Vous étiez au sein d’une équipe, vous avez bossé dur pour dépasser vos objectifs et vous faire remarquer. Et voilà, vous avez été nommé manager – félicitations ! A priori, c’est un nouveau poste, différent de l’ancien. Non ? Et ben, pas toujours… Vous découvrez que vous n’avez pas « perdu » vos anciennes tâches et responsabilités – on vous demande toujours de produire, on ne vous a pas encore remplacé. Mais votre nouveau rôle arrive, avec sa charge mentale : animer l’équipe, interagir avec la direction RH, faire du « reporting » à la direction, travailler sur la stratégie, suivre le budget… Autant de projets qui peuvent sembler annexes au cœur de l’activité, mais quelqu’un doit s’en occuper. Et ce quelqu’un, c’est vous, maintenant.

Ma réaction

J’encaisse ; après tout, j’ai été promu parce que j’étais capable de gérer des situations complexes. On m’a choisi, je ne veux pas décevoir. Donc je courbe l’échine. Mais un jour, je lève le nez et je réalise que cela fait deux semaines que je ne fais que de « l’administratif ». Je suis en retard pour une grosse présentation : le genre qui m’a valu ma promotion, que normalement je maîtrise mais qui là me panique… Pour les tâches d’encadrement comme pour celles de production, il faut apprendre à dire « non » afin de gérer ces deux charges. Passer de l’une à l’autre, prioriser l’une puis l’autre. Et puis déléguer, même vos tâches préférées. Vous l’avez appris sur votre précédent rôle, vous l’apprendrez aussi sur celui-ci. Alors faites-vous confiance.

Le faux pas à éviter

Ne vous prenez pas pour Superman en disant « oui » à tout. Il ne s’agit pas de se plaindre mais de poser les limites et de communiquer. A priori, vous saviez qu’il y aurait une période de transition. Donc pensez à en clarifier les contours avec votre hiérarchie dès les discussions sur votre promotion et n’hésitez pas à rappeler le cadre régulièrement. Si on vous a promu à un rôle de manager, c’est parce que vous savez identifier les problèmes et organiser un plan pour les régler. Prendre vos fonctions est un projet comme un autre, traitez-le comme tel.

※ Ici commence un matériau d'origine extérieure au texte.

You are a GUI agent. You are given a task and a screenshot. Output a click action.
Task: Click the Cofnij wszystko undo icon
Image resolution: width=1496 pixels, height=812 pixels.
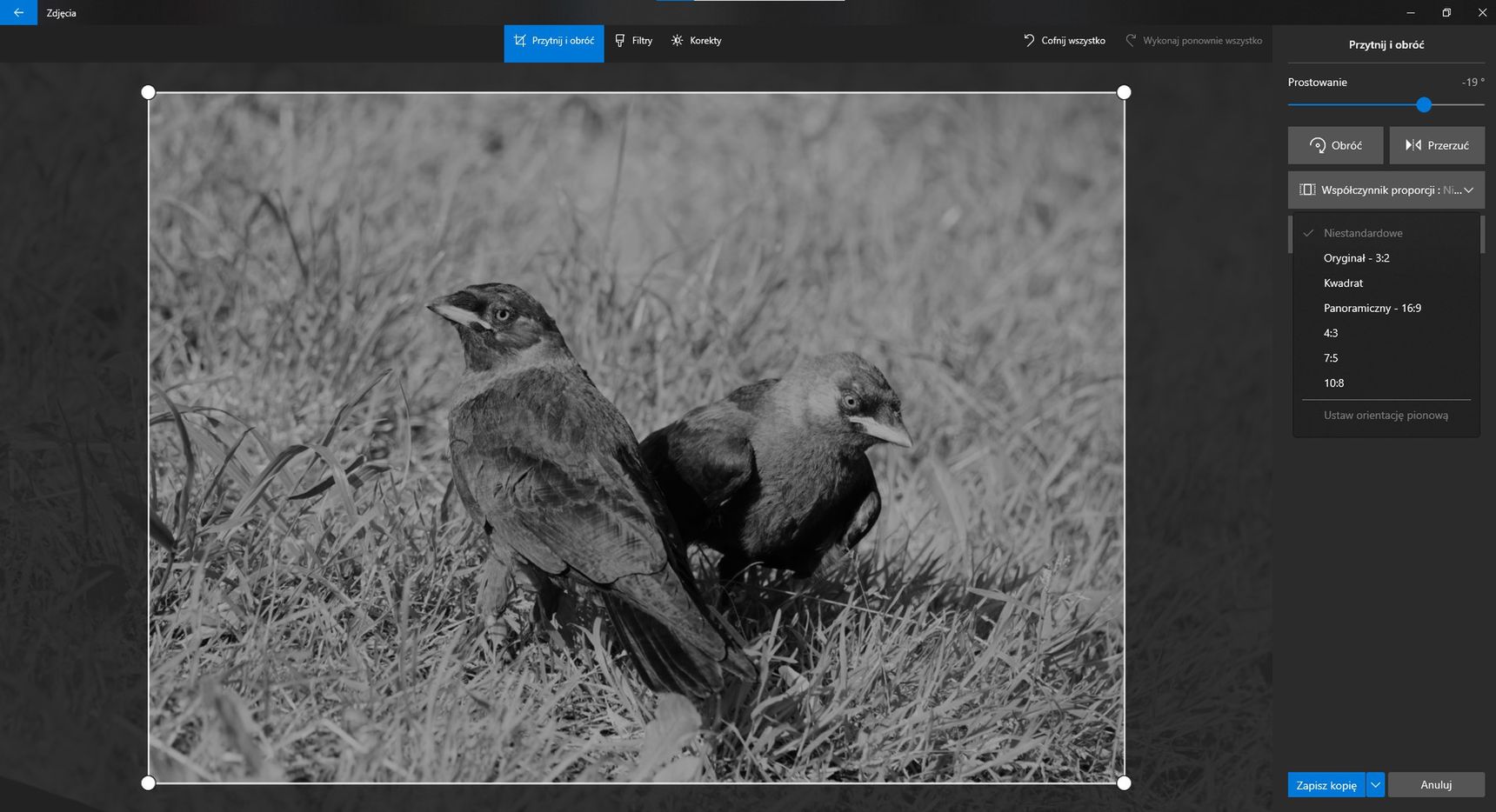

5. Les félicitations (et les coups) pleuvent

La surprise

Avant d’être manager, vous étiez concentré sur vos objectifs. Vous aviez appris à défendre votre travail, à justifier vos choix et à assumer vos erreurs. Vous teniez votre barque et vous saviez que vous étiez prêt à assumer les succès comme les défaites, tant que vous aviez le contrôle sur les moyens. Une fois manager, ce n’est plus une barque qu’il vous faut piloter mais une caravelle. Vous devez continuer à recevoir des louanges ou des critiques sur un travail… fait par d’autres ! Cela peut prendre de court, voire effrayer. Vous passez de « Ok je vois comment faire, fais-moi confiance, je l’ai déjà fait » à « Ok je comprends l’objectif, je vois une façon de faire mais je vais déléguer à l’équipe qui a déjà fait. J’en prends la responsabilité ». La nuance est importante et va changer la façon dont vous gérerez l’imprévu.

Ma réaction

Dans le cliché du mauvais manager, on imagine quelqu’un qui s’accapare les succès de son équipe et rejette la responsabilité des échecs. Mais évidemment, l’un ne vient pas sans l’autre. Il faut l’accepter au plus vite et relativiser. Je me rappelle que mon équipe est composée d’adultes, qui sont responsables de leurs choix. Je leur fais confiance pour distinguer ce qu’ils savent de ce qu’ils ne savent pas, donc pour m’aider à fixer les caps en fonction de leurs capacités. Pour ce qui est des succès et des échecs, il faut comprendre que le manager est un rôle. Et je me rappelle que mon rôle ne dépasse pas mon poste – nous sommes une équipe dans laquelle chacun a son rôle, et participe à ce titre.

Le faux pas à éviter

Bien sûr, tâchez d’éviter de tomber dans le cliché. Vous ne voulez pas être ce manager qui tire la couverture à soi. Non, il est important de « cascader », c’est-à-dire de faire redescendre les bonnes nouvelles et les compliments. Vos équipes vous en seront reconnaissantes et, avouons-le, c’est juste. Cela veut dire transmettre les bons mots de la hiérarchie, communiquer sur les forums internes quand quelqu’un a participé à un succès, nommer en réunion les architectes d’une victoire… Créer une culture de la traçabilité des bonnes actions vous rendra plus légitime pour implémenter une solidarité autour des échecs.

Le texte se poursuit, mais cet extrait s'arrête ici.